Embeddings, Vectors & High-Dimensional Latent Spaces
Understanding the basic concepts of Machine Learning.
Mar 11, 2025
Embeddings
Imagine you have a bunch of toys, like metallic cars and teddies. How do you identify if a toy is a metal car or a teddy? Let's walk through the process together.
1. Identify what makes each object different or similar.
đźš— For a car: speed, number of wheels, engine, hard exterior, etc.
🧸 For a teddy: softness, cuddly texture, no wheels, generally no engine, etc.
2. Turn these traits into a corresponding number.
For instance, we could have a speed trait measured on a scale of 0 (slow) to 10 (fast). A car might have 8 for speed, while a teddy might have 0. Another trait could be hardness. A car might get 9, while a teddy might get 1.
Here's a table representing this.
Object | Speed | Hardness | Cuddly | Has Wheels |
---|---|---|---|---|
Car | 8 | 9 | 0 | 1 |
Teddy | 0 | 1 | 9 | 0 |
Bicycle | 3 | 4 | 0 | 1 |
Phone | 0 | 6 | 0 | 0 |
In case you are wondering, why numbers? We turn traits into numbers to give computers a way to compare them. Computers are good at numerical operations, so we give them numerical values. When each trait is assigned a number, a computer can quickly check which ones are close (similar) or far apart (different). This is how it figures out that two teddies are more alike (both have high “cuddly” numbers) compared to a car, which has high “speed” and "hardness" numbers.
3. Create a “feature list” (the embedding).
Imagine writing down these numbers in order for each object. For a Car, this could be similar to something below.
Speed | Hardness | Cuddly | Has Wheels | |
---|---|---|---|---|
Car | 8 | 9 | 0 | 1 |
If we preserve the ordering of the accounted properties across notations. [Speed | Hardness | Cuddly | Has Wheels] in the example above. we can represent a Car using a list notation such as [8,9,0,1]. If there is another toy having a similar list notation, let's say [3,9,0,1], then it may (or may not) be a Car. Just that, it seems to be a relatively slower Car.
That list of numbers is your "embedding". Embeddings are like giving each toy a special code that tells a computer what the toy is like. It helps the computer know which toys are similar (like two fast cars) and which are different (like a fast car and... a slow Teddy?).
Vectors
In our current context, a Vector is an ordered lists of numbers. Say [8,9,0,1] for a Car. A vector can represent just about anything—words, images, or objects—as long as we’ve decided how to break down that thing into numerical features. Just as we did with our toys while creating a feature list above.
High-Dimensional Latent Spaces
When you collect a lot of these vectors and imagine them all floating in a big “cloud,” you get a latent space. It’s called latent because it captures features that might not be directly visible or intuitive (like subtle similarities between different toys). And it’s often high-dimensional because we might track dozens or hundreds of features.
Putting it all together:
- An embedding represents what you want to describe as a vector of numbers.

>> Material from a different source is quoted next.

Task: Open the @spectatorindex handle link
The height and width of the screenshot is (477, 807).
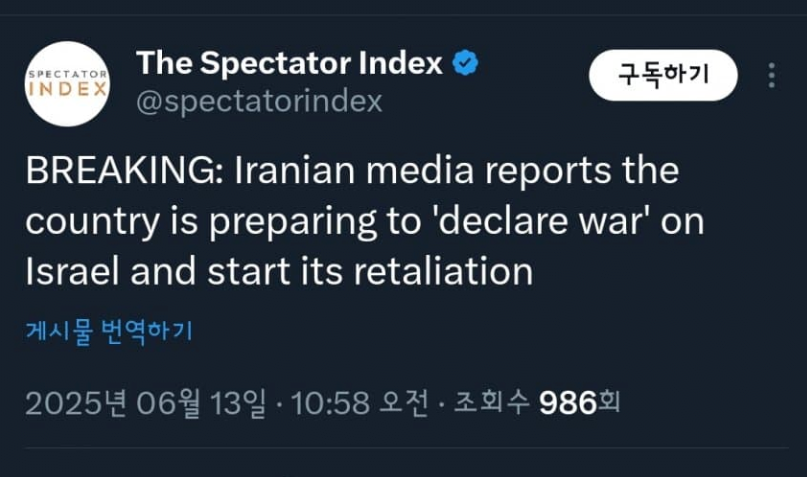Action: [258, 102]
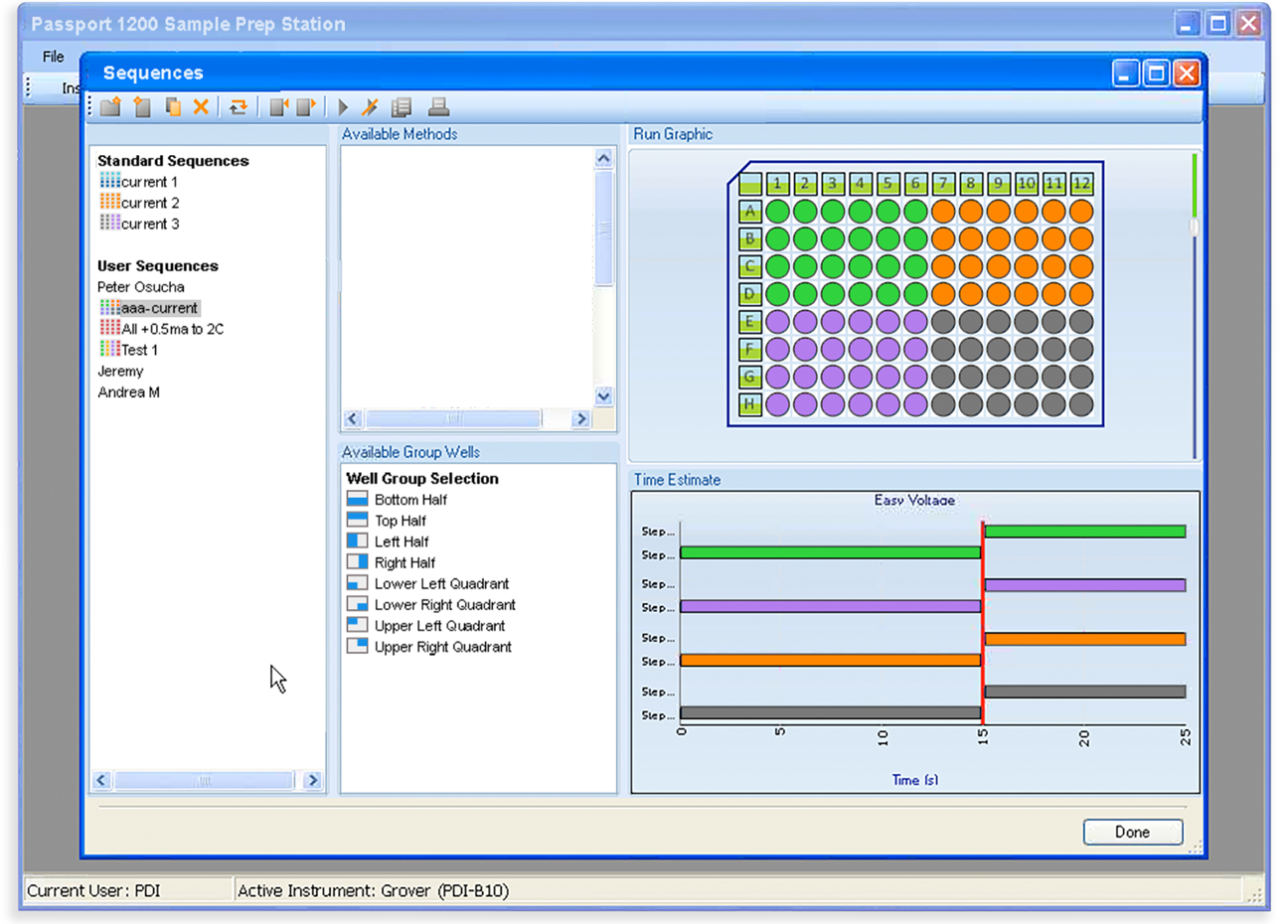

- These vectors live in a high-dimensional latent space where distance and direction capture how similar or different the objects (or words, or images) are.
But what is the significance of having a High-Dimensional Latent Space?
A high-dimensional latent space gives a model. a richer, more nuanced way to represent objects, words, or any data. Here’s why that matters:
-
More Detail and Nuance
Each extra dimension can capture a different aspect of whatever is being modeled. For a product, they might be features like style, color, brand, etc. The higher the dimension, the more detail the model can encode. The more information it is considering while taking decisions. -
Flexible Similarity
In a high-dimensional space, two points (representing, say, two items) can be similar along one “axis” but differ along another. This lets the model understand that “car” and “truck” might be close in terms of “vehicle-ness” but differ in their size or capacity dimensions. -
Better Generalization
By capturing many properties, the model can adapt to new or complex tasks. Because it has a richer representation, it can, for instance, more easily compare items, group similar things together, or understand nuanced categories. -
Dimensionality Reduction
For us humans, it’s hard to directly view or interpret a high-dimensional space, we can use techniques like PCA or t-SNE to create a simpler, lower-dimensional “snapshot” for visualization—while still keeping the detailed internal representation for machine learning tasks.
In short, a high-dimensional latent space is powerful because it encodes a lot of information, letting models capture subtle relationships that would be lost in just one, two, or three dimensions.